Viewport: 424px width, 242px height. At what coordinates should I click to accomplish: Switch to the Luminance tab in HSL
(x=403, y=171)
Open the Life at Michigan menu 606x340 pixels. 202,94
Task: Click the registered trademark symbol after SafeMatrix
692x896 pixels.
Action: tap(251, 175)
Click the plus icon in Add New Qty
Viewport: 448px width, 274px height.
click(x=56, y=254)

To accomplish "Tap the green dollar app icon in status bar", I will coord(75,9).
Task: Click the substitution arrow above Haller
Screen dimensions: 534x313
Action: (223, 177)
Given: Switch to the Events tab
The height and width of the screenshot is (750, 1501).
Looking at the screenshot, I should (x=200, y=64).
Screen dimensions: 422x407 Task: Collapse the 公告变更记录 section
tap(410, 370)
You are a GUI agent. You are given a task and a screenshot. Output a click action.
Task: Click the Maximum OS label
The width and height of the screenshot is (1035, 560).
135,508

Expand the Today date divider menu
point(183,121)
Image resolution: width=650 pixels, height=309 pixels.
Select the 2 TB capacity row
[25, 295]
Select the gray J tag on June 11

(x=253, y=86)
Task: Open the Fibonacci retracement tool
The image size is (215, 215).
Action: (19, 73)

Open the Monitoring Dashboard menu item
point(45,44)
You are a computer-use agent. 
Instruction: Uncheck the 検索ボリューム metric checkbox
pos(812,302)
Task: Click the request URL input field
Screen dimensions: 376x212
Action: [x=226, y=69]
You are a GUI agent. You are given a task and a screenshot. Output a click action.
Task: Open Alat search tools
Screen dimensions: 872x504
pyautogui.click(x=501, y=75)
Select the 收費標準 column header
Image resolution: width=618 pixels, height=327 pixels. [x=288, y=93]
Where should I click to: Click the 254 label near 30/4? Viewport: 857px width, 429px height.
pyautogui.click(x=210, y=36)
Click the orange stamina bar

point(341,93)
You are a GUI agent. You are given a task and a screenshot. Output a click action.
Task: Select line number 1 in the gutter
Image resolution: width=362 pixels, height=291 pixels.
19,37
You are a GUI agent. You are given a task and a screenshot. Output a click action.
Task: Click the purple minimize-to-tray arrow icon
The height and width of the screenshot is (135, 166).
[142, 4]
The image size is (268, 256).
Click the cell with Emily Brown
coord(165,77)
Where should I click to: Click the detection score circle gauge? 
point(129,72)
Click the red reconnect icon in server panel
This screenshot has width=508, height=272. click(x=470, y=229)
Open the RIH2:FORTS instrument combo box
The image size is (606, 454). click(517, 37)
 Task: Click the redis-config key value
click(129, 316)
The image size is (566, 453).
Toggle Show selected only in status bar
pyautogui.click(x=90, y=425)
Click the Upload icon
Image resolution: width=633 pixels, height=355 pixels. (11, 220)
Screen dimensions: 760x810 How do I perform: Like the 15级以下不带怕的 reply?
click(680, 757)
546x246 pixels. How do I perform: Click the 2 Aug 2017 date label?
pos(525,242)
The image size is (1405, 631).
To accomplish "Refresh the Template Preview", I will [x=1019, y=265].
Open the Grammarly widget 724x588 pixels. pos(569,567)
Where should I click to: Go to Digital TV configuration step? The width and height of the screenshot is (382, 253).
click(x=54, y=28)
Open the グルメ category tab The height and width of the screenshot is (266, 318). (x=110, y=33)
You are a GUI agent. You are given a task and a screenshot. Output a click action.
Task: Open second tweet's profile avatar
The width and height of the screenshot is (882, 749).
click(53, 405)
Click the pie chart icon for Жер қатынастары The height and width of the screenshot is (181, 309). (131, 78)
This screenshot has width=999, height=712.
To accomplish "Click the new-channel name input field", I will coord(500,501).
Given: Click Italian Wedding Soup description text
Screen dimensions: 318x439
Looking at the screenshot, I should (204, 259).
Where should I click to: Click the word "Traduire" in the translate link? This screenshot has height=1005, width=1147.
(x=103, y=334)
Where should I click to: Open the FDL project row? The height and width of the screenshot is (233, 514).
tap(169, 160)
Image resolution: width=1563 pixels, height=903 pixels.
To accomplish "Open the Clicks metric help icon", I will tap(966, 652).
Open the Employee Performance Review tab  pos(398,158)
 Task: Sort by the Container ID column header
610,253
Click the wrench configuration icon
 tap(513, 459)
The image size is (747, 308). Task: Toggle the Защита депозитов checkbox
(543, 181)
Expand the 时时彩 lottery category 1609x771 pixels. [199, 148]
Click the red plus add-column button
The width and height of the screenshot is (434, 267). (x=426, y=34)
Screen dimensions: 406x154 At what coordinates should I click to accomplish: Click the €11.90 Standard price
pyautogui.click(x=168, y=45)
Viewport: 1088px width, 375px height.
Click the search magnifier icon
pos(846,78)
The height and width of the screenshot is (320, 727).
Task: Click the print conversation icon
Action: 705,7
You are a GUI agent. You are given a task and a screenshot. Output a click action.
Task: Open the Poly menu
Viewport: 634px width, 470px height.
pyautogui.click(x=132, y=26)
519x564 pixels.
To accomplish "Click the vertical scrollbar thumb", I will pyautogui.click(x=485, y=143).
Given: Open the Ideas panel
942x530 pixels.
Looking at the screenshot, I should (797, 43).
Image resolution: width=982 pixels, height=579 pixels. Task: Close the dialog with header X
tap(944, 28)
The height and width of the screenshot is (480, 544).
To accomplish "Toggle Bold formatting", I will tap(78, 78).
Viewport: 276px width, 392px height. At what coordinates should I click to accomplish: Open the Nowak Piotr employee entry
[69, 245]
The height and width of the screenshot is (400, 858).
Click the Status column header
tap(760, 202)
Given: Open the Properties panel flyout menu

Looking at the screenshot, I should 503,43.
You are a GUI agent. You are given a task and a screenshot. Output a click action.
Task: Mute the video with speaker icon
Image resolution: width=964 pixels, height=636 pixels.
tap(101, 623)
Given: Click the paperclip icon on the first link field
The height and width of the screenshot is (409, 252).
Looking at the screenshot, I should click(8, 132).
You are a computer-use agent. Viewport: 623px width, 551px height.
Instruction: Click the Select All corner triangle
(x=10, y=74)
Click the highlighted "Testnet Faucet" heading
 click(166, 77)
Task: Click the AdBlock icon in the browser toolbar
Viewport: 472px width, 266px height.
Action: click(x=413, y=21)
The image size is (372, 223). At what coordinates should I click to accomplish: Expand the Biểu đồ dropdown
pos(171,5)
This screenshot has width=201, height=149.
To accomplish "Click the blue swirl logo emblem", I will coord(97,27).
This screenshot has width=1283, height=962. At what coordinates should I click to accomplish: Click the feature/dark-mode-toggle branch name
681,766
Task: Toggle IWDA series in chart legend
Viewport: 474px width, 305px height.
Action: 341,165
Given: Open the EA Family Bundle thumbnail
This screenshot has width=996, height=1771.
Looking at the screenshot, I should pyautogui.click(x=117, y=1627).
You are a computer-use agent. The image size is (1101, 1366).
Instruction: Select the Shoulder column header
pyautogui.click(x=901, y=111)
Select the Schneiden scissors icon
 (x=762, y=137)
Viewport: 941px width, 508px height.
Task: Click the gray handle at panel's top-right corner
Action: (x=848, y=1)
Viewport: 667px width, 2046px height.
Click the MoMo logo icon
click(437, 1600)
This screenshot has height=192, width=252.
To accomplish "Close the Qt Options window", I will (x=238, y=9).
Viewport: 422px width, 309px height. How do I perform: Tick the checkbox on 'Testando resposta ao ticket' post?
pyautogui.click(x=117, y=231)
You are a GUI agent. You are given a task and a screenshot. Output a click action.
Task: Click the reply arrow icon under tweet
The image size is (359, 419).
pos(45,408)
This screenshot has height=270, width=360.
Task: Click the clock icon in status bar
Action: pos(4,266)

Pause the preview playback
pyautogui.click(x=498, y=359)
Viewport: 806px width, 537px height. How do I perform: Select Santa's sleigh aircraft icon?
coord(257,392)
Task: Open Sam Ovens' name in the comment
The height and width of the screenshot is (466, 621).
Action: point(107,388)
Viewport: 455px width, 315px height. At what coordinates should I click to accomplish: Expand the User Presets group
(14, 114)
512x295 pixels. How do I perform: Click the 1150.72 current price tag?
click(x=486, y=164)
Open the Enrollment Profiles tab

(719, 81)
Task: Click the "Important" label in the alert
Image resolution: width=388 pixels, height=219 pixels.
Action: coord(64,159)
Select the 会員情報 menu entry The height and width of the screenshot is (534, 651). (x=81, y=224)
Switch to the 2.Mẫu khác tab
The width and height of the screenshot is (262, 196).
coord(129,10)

##############################

◆ **Task to complete**
Give back exactly the lines above, from the line containing "Screen dimensions: 318x439" through the line containing "Open the Employee", with both end lines and nothing more.

◆ **Answer**
Screen dimensions: 318x439
Looking at the screenshot, I should (204, 259).
Where should I click to: Click the word "Traduire" in the translate link? This screenshot has height=1005, width=1147.
(x=103, y=334)
Where should I click to: Open the FDL project row? The height and width of the screenshot is (233, 514).
tap(169, 160)
Image resolution: width=1563 pixels, height=903 pixels.
To accomplish "Open the Clicks metric help icon", I will tap(966, 652).
Open the Employee Performance Review tab  pos(398,158)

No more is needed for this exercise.